Document section:
(begin)

Having a model put into production for inferencing isn't the end of the machine learning (ML) life cycle. It is just the beginning of an important topic: how do we make sure the model is performing as it is designed to and as expected in real life? Monitoring how the model performs in production, especially on data that the model has never seen before, is made easy with SageMaker Studio. You will learn how to set up model monitoring for models deployed in SageMaker, detect data drift and performance drift, and visualize results in SageMaker Studio, so that you can let the system detect the degradation of your ML model automatically.
In this chapter, we will be learning about the following:
For this chapter, you need to access the code in https://github.com/PacktPublishing/Getting-Started-with-Amazon-SageMaker-Studio/tree/main/chapter10.
An ML model in production needs to be carefully and continuously monitored for its performance. There is no guarantee that once the model is trained and evaluated, it will be performing at the same level in production as in the testing environment. Unlike a software application, where unit tests can be implemented to test out an application in all possible edge cases, it is rather hard to monitor and detect issues of an ML model. This is because ML models use probabilistic, statistical, and fuzzy logic to infer an outcome for each incoming data point, and the testing, meaning the model evaluation, is typically done without true prior knowledge of production data. The best a data scientist can do prior to production is to create training data from a sample that closely represents the real-world data, and evaluate the model with an out-of-sample strategy in order to get an unbiased idea of how the model would perform on unseen data. While in production, the incoming data is completely unseen by the model; how to evaluate live model performance, and how to take action on that evaluation, is a critical topic for the productionization of ML models.

(end)

Information supplied:

(begin)

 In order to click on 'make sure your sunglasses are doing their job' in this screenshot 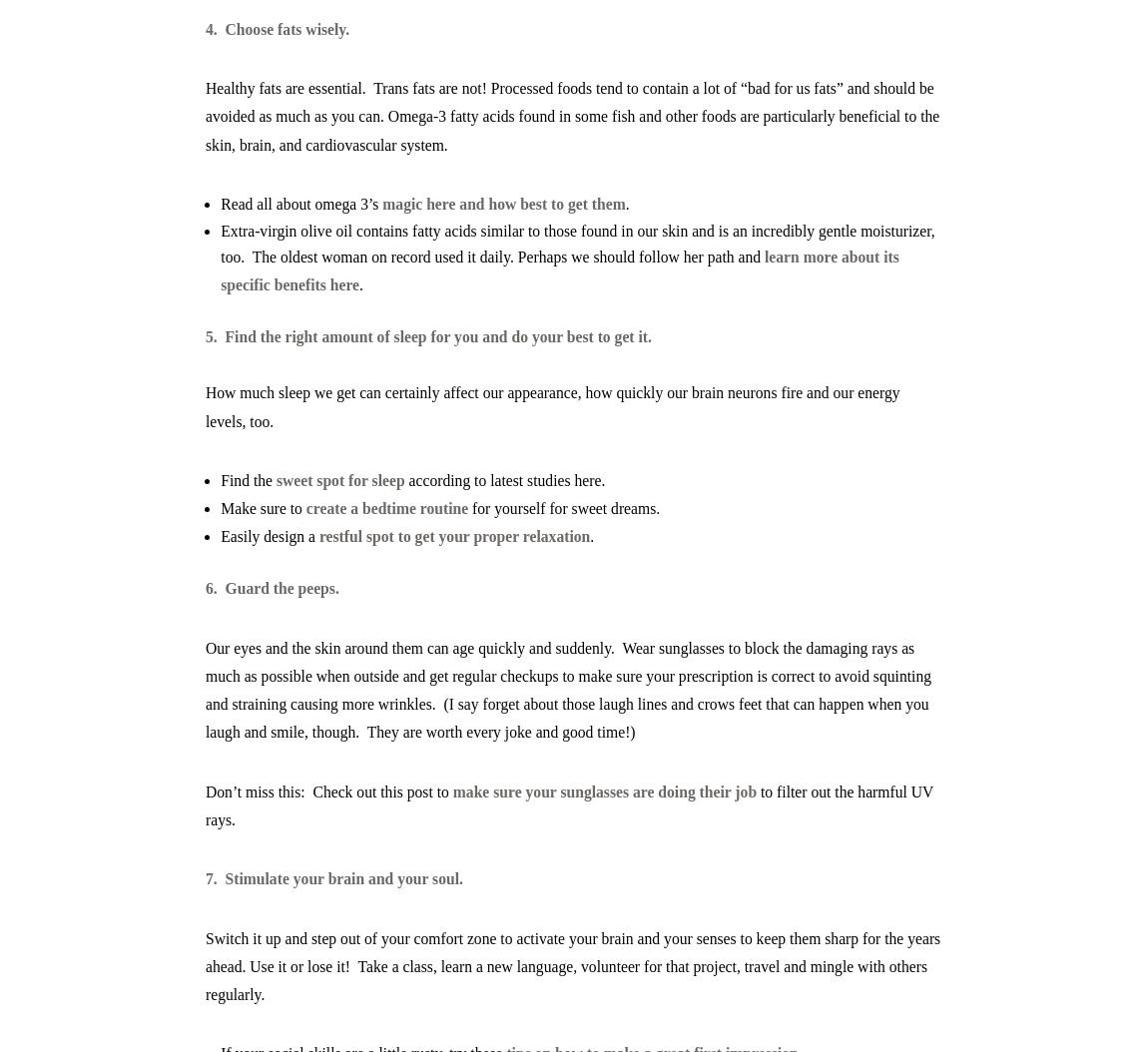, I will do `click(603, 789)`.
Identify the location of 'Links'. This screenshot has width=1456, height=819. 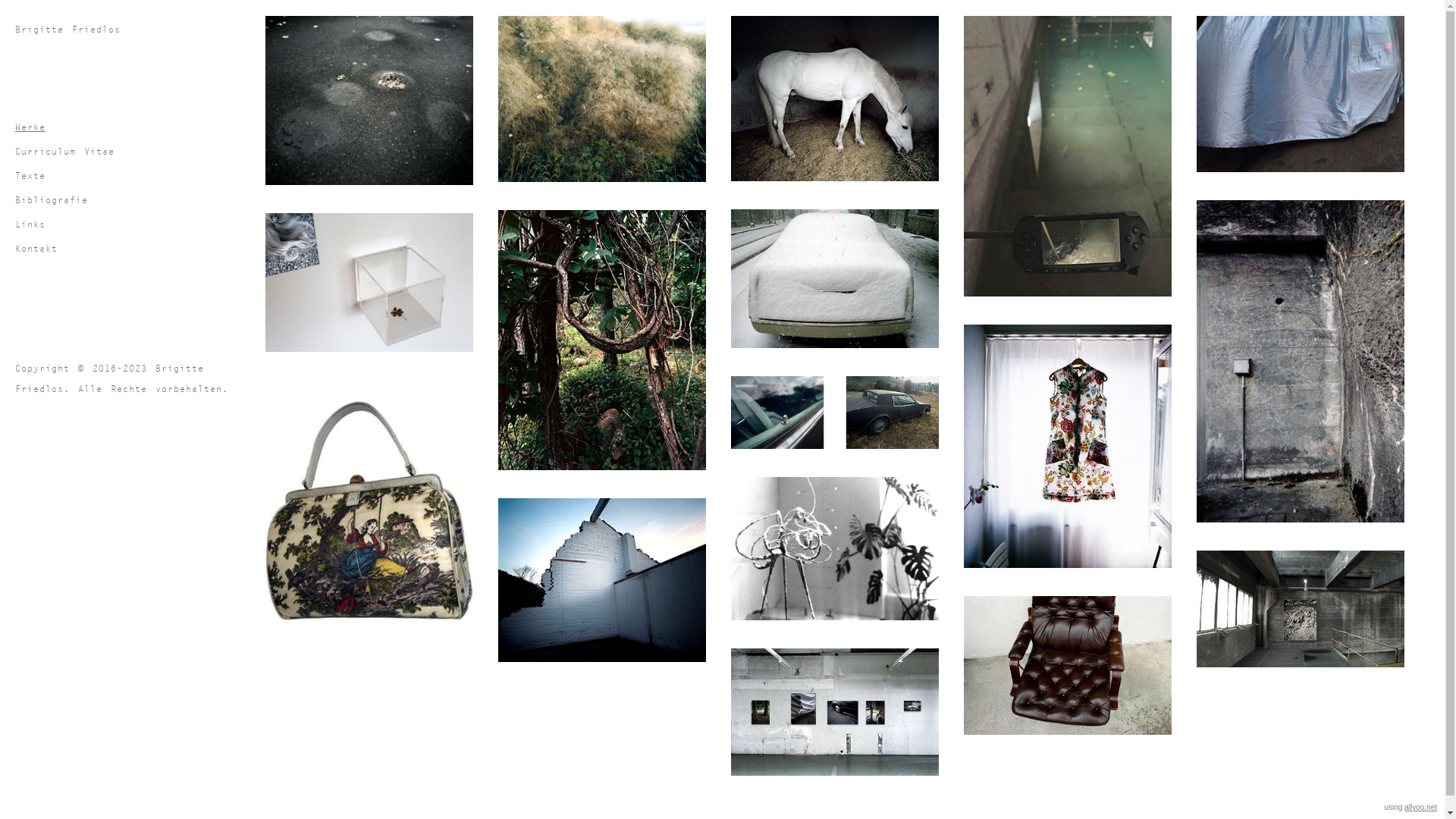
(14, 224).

(end)

From the text on monitoring ML models in production, write out the part starting at "Having a model" and ending at "ML model automatically.". The lines have no role in this exercise.

Having a model put into production for inferencing isn't the end of the machine learning (ML) life cycle. It is just the beginning of an important topic: how do we make sure the model is performing as it is designed to and as expected in real life? Monitoring how the model performs in production, especially on data that the model has never seen before, is made easy with SageMaker Studio. You will learn how to set up model monitoring for models deployed in SageMaker, detect data drift and performance drift, and visualize results in SageMaker Studio, so that you can let the system detect the degradation of your ML model automatically.